There is raw hive avro table; (this is actually has many fields)
tb_test--------
name string
kickname string
-----------------
then I want to save query result into some directory in hdfs by jsonserde.
I tried this.
insert overwrite directory '/json/'
ROW FORMAT SERDE 'org.apache.hive.hcatalog.data.JsonSerDe'
WITH SERDEPROPERTIES (
"stat_name"="$._col0",
"stat_interval"="$._col1"
)
STORED AS TEXTFILE
select name, nickname
from tb_test limit 100
But written json in /json/ has _colXX field name instead of the origin field name.

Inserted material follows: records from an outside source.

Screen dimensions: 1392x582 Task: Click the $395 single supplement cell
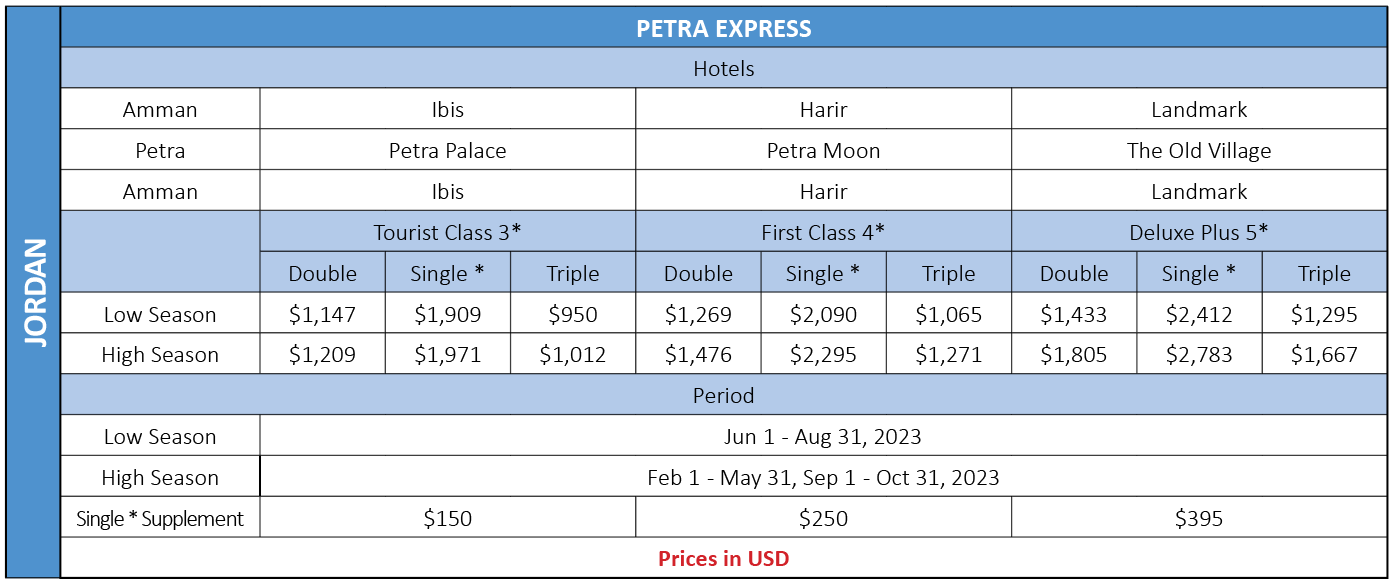[x=1200, y=519]
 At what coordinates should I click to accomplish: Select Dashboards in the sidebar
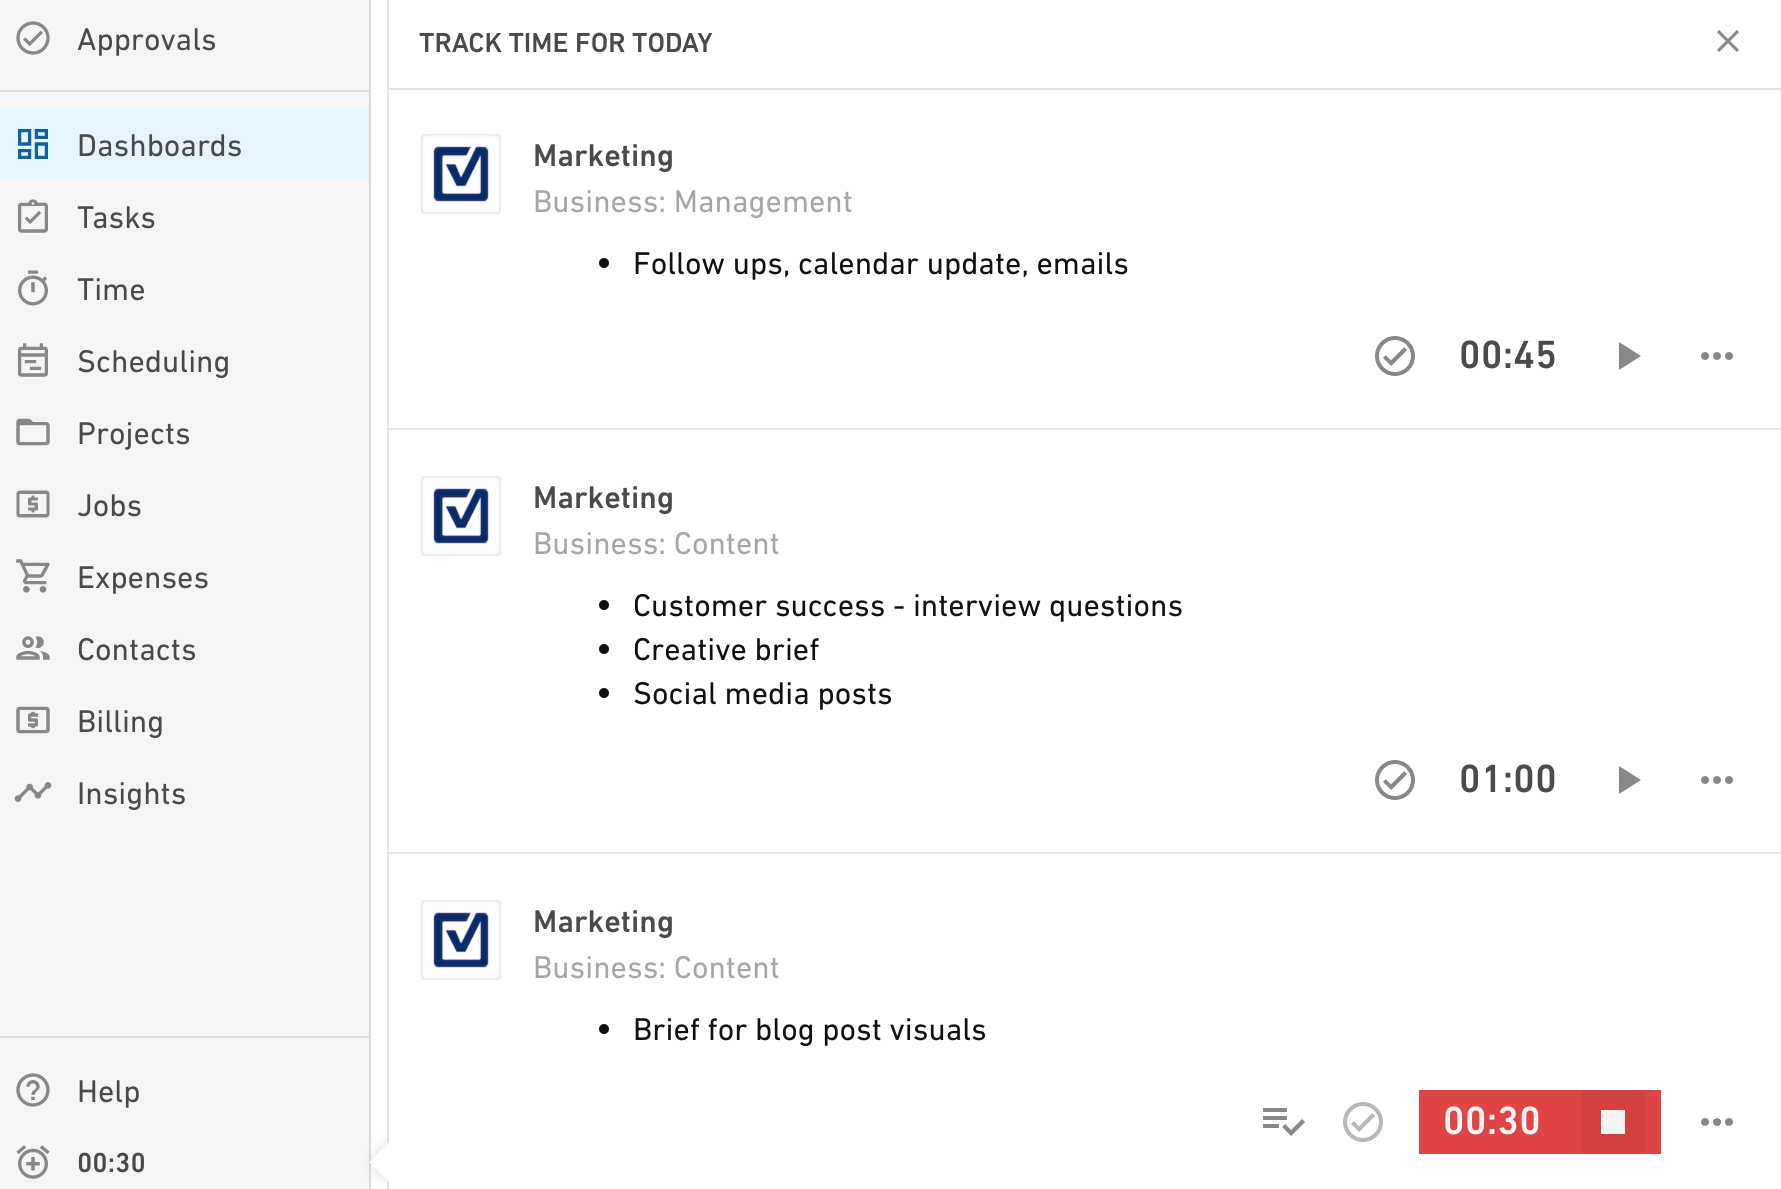[185, 145]
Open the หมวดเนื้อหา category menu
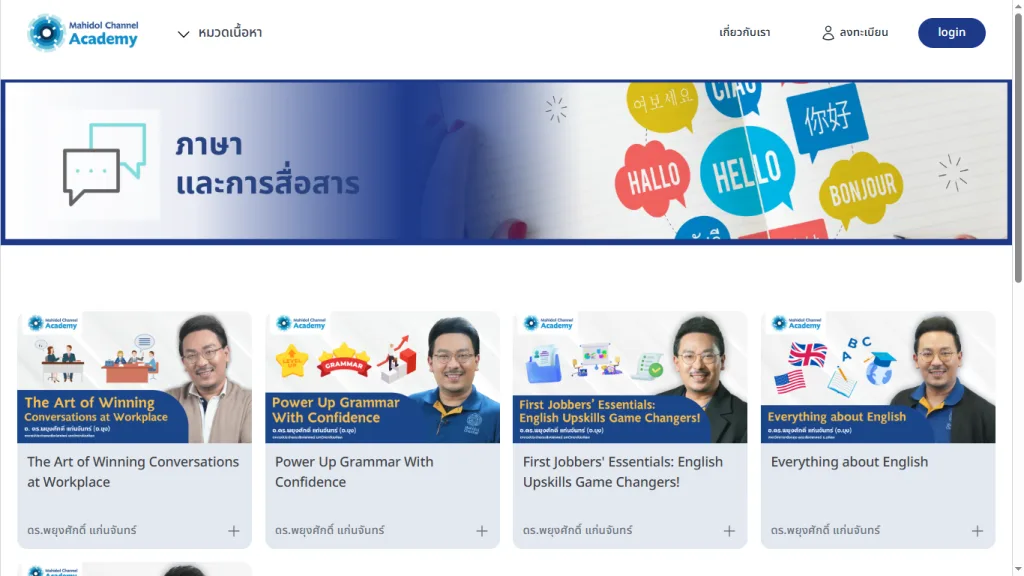1024x576 pixels. [220, 33]
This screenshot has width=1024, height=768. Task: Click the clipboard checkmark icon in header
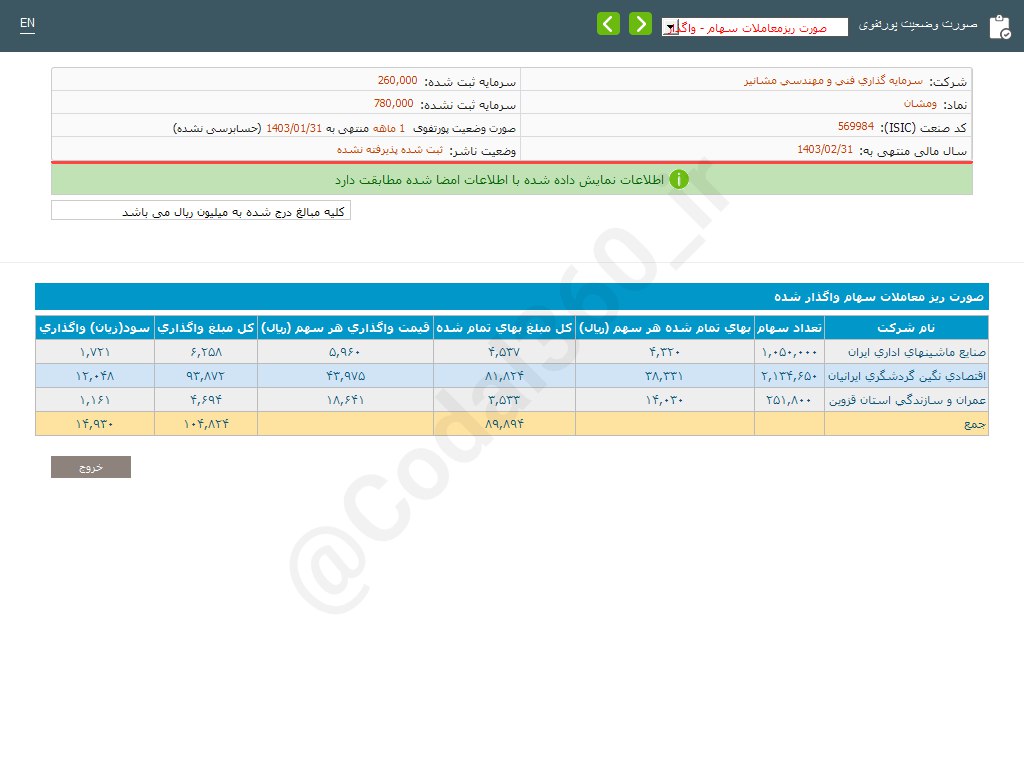coord(999,27)
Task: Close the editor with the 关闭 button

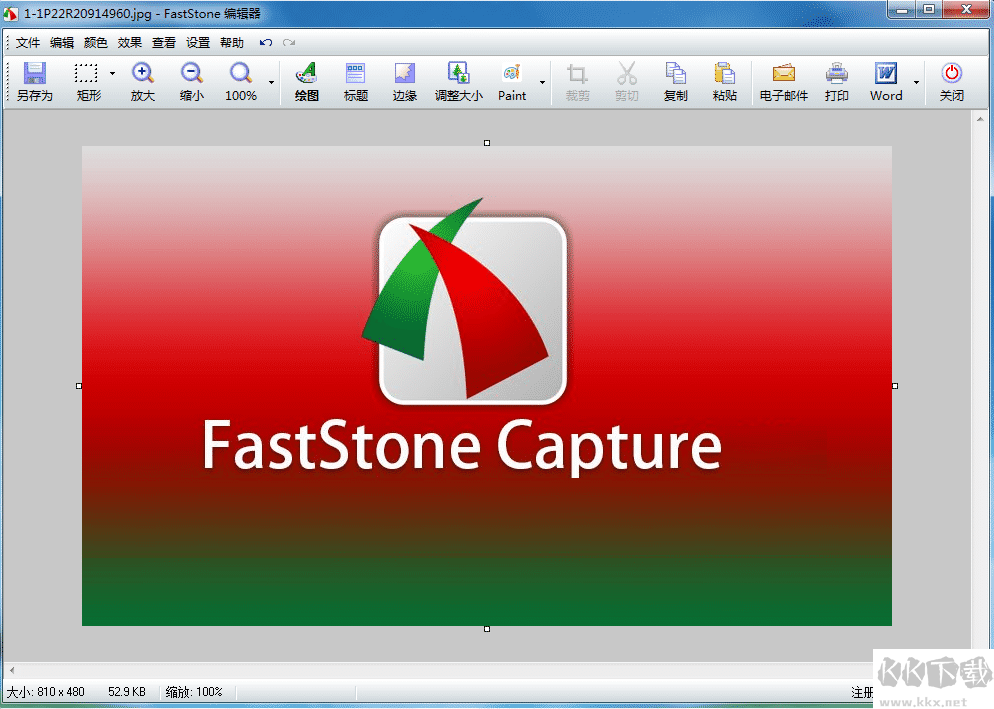Action: pos(951,80)
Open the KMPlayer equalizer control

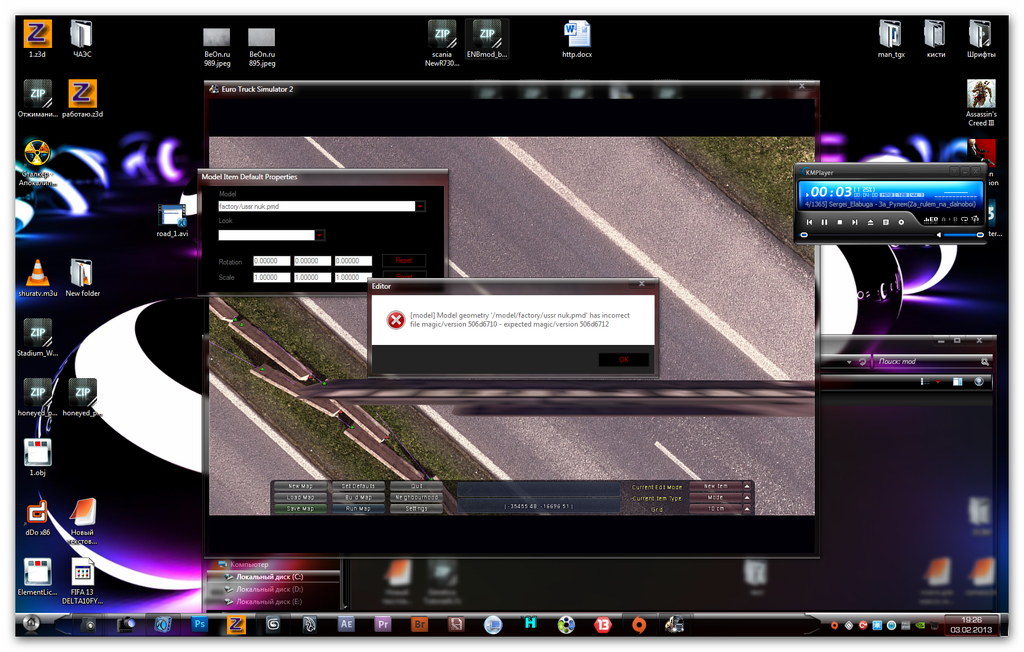coord(930,220)
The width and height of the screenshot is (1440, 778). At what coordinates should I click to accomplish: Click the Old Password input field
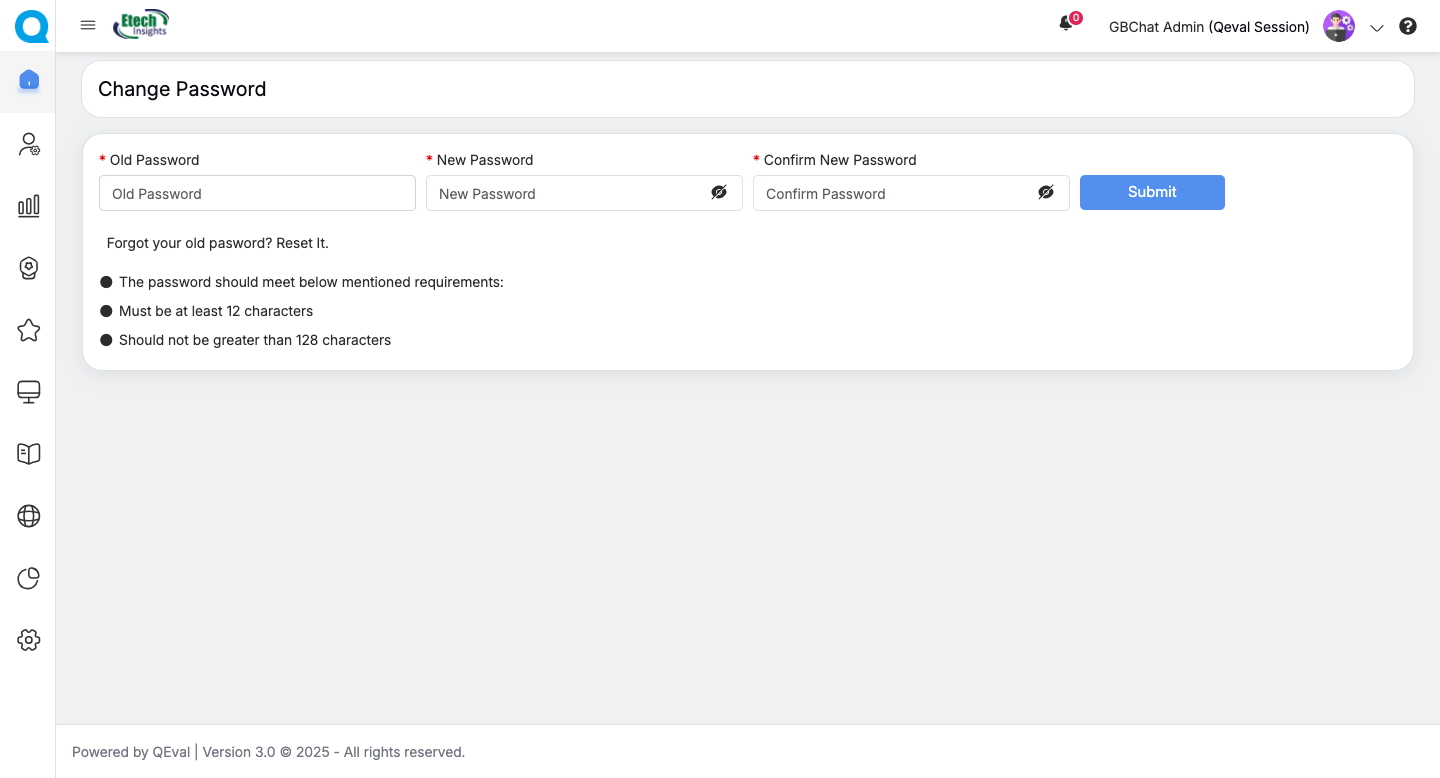click(x=257, y=193)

{"_col0":"basic_qv"," _col1":"h"}
{"_col0":"basic_qv","_col1 ":"h"}
{"_col0":"basic_qv","_col1 ":"h"}
{"_col0":"basic_qv"," _col1":"h"}
{"_col0":"basic_qv","_col1 ":"h"}
I expected
{"name":"basic_qv","nickname":"h"}
{"name":"basic_qv","nickname":"h"}
{"name":"basic_qv","nickname":"h"}
{"name":"basic_qv","nickname":"h"}
{"name":"basic_qv","nickname":"h"}
What will help this?
Thanks!!
It seems your issue with a workaround (using JsonUDF with named_struct) is described here: https://github.com/rcongiu/Hive-JSON-Serde/issues/151
extract.hql:
add jar /home/myuser/lib/json-udf-1.3.8-SNAPSHOT-jar-with-dependencies.jar;
create temporary function tjson as 'org.openx.data.udf.JsonUDF';
insert overwrite local directory '/json/'
select
tjson(named_struct("name", t.name,"nickname", t.nickname))
from tb_test t
;
Also you can create JsonSerDe-based table with columns defined, insert overwrite
it and use table location instead of directory.